**PROVIDED TEXT:**
2018-25737. Self-Regulatory Organizations; New York Stock Exchange LLC; Notice of Filing and Immediate Effectiveness of Proposed Rule Change To Amend Article II, Section 2.03(h)(ii) and Article VI of Its Operating Agreement  

  • Start Preamble November 20, 2018.

    Pursuant to Section 19(b)(1)[1] of the Securities Exchange Act of 1934 (“Act”) [2] and Rule 19b-4 thereunder,[3] notice is hereby given that on November 14, 2018, New York Stock Exchange LLC (“NYSE” or “Exchange”) filed with the Securities and Exchange Commission (“Commission”) the proposed rule change as described in Items I, II, and III below, which Items have been prepared by the Exchange. The Commission is publishing this notice to solicit comments on the proposed rule change from interested persons.

    I. Self-Regulatory Organization's Statement of the Terms of Substance of the Proposed Rule Change

    The Exchange proposes to agreement [sic] to harmonize certain provisions with similar provisions in the governing documents of the Exchange's national securities exchange affiliates and parent companies, as well as make clarifying, technical and conforming changes. The proposed rule change is available on the Exchange's website at www.nyse.com,, at the principal office of the Exchange, and at the Commission's Public Reference Room.

**DIRECTION 1:**
Answer the following from the NYSE rule change notice, one line each:
(a) On what date did the New York Stock Exchange file the proposed rule change with the Commission?
(b) Who prepared Items I, II, and III?
(c) Where can the proposed rule change be found?
**DIRECTION 2:**
According to the NYSE rule change notice, why is the Commission publishing it? Answer in one to three sentences.

**MATERIAL PROVIDED:**
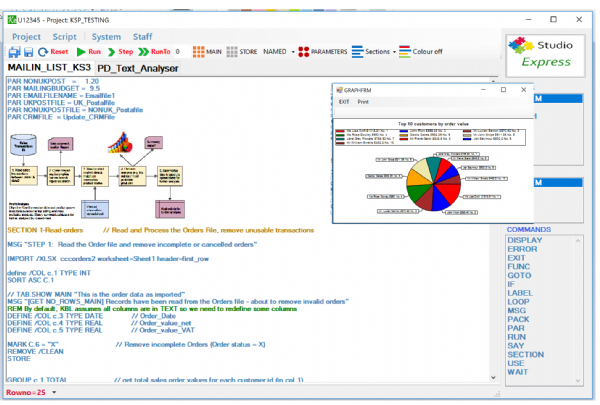The image size is (600, 405).
Task: Switch to the PD_Text_Analyser tab
Action: pos(139,68)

**CORRECT ANSWER 1:**
(a) November 14, 2018.
(b) The Exchange.
(c) On the Exchange's website at www.nyse.com, at the principal office of the Exchange, and at the Commission's Public Reference Room.

**CORRECT ANSWER 2:**
The Commission is publishing the notice to solicit comments on the proposed rule change from interested persons.